_Teks Bacaan_
===============
Akan tetapi, atas berkat rahmat Allah yang maha kuasa, Pemberontakan DI/TII berhasil direda ditandai ditangkapnya SM Kartosoewirjo melalui operasi pagar betis dan menyerahnya para tokoh NII. Daud Beureuh menyerah setelah dicapainya kesepakatan dalam kerukunan masyarakat aceh dan menjadikan aceh sebagai daerah istimewa tahun 1962. Kahar Muzakar juga tewas ditembak pasukan Siliwangi di tepi Sungai Lasalo tahun 1965. Ibnu Hadjar juga menyerahkan dirinya pada 1963 dan dihukum mati pada 1965. Melalui operasi Banteng Raider pasukan Amir Fatah juga berhasil di tumpas, terutama di Pekalongan dan Banyumas.

Nahh,, bagaimana para pembaca yang pecundang?

Isu Khilafiah memang bukan dari sekarang-sekarang, ada sedari dulu bahkan hampir menggulingkan kekuasaan. Mungkin benar statment dari Bung Besar :

“Musuh yang kalian hadapi akan lebih susah dibandingkan dengan musuh yang saya hadapi, saya berjuang melawan penjajah sedang kalian berperang melawan bangsamu sendiri”

Ir. Soekarno

Jadi,,

Sekian dari saya tertua dari ketuanya para pecundang, walaupun sekelumit tulisan ini tiada arti karena tidak mungkin terbaca oleh kalian para pejuang mimpi.
===============
_Soal dan Tugas_
A: Ubah paragraf dalam teks tentang pemberontakan DI/TII yang diawali "Akan tetapi, atas berkat rahmat" menjadi daftar poin singkat yang tetap memuat fakta-fakta utamanya.
B: Teruskan teks tentang pemberontakan DI/TII mulai dari kalimat terakhirnya.
Entri di bawah ini tidak berhubungan dengan teks tentang pemberontakan DI/TII.
===============
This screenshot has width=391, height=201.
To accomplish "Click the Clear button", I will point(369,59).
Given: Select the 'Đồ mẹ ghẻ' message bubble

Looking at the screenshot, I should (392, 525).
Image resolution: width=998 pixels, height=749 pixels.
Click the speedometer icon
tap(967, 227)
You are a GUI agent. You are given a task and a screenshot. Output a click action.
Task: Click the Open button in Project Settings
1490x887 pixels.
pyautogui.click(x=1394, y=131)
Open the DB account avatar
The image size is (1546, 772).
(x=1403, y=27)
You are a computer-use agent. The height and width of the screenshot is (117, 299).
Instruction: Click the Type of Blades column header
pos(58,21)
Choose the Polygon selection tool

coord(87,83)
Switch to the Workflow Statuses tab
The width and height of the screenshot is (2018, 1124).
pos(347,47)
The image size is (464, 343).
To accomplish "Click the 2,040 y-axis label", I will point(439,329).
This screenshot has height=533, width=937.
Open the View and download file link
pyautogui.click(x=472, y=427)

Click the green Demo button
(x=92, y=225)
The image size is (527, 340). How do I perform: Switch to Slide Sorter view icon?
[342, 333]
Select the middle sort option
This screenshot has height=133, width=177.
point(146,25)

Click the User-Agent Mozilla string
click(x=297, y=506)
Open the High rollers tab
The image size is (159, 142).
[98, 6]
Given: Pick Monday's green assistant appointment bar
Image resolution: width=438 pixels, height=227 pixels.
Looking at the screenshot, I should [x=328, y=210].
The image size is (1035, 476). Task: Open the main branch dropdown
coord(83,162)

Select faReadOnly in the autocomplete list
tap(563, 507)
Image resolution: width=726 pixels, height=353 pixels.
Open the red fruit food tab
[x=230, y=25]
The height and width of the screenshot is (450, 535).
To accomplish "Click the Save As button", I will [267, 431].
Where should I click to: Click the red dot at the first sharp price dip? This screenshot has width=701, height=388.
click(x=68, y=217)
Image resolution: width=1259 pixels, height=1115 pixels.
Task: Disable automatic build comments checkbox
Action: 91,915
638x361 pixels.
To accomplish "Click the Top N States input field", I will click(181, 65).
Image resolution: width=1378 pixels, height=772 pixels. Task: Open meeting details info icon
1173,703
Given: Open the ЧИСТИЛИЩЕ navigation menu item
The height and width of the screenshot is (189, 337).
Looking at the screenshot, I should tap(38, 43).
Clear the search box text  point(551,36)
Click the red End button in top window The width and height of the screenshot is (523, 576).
===============
_Jawaban yang Diharapkan_
A:
- Pemberontakan DI/TII berhasil diredam, ditandai dengan ditangkapnya SM Kartosoewirjo melalui operasi pagar betis dan menyerahnya para tokoh NII.
- Daud Beureuh menyerah setelah tercapai kesepakatan dalam kerukunan masyarakat Aceh, dan Aceh dijadikan daerah istimewa pada tahun 1962.
- Kahar Muzakar tewas ditembak pasukan Siliwangi di tepi Sungai Lasalo pada tahun 1965.
- Ibnu Hadjar menyerahkan diri pada 1963 dan dihukum mati pada 1965.
- Pasukan Amir Fatah berhasil ditumpas melalui operasi Banteng Raider, terutama di Pekalongan dan Banyumas.

B:
Akhir kata dari Peka! (petani_kata), jangan berhenti membaca. Bacalah! Bukankah perintah Tuhan di ayat pertamanya diharuskan membaca? Tidak mesti harus membaca buku jika memang kamu malas bilamana melihat tebalnya kertas yang membisu, mulailah dari membaca quotes di Instagram, Thread di tweet ataupun komik di Weebton. Bacalah apa yang kamu sukai terlebih dahulu karena itu akan menumbuhkan minat bacamu.

Asli!!

Bukan apa-apa, saya hanya miris melihat generasi sekarang terutama dilingkungan kampus penulis pribadi, membaca semacam menjadi sebuah penyakit alergi, padahal?

Negara kita adalah peringkat dua dari bawah dalam hal minat baca.

 Go for it menuju Generasi emas 2045!!

Kalau tidak dari sekarang terus akan mulai dari kapan?

Kalau bukan dari diri sendiri, lalu siapa lagi?

Salam hangat dari saya!

petani_kata.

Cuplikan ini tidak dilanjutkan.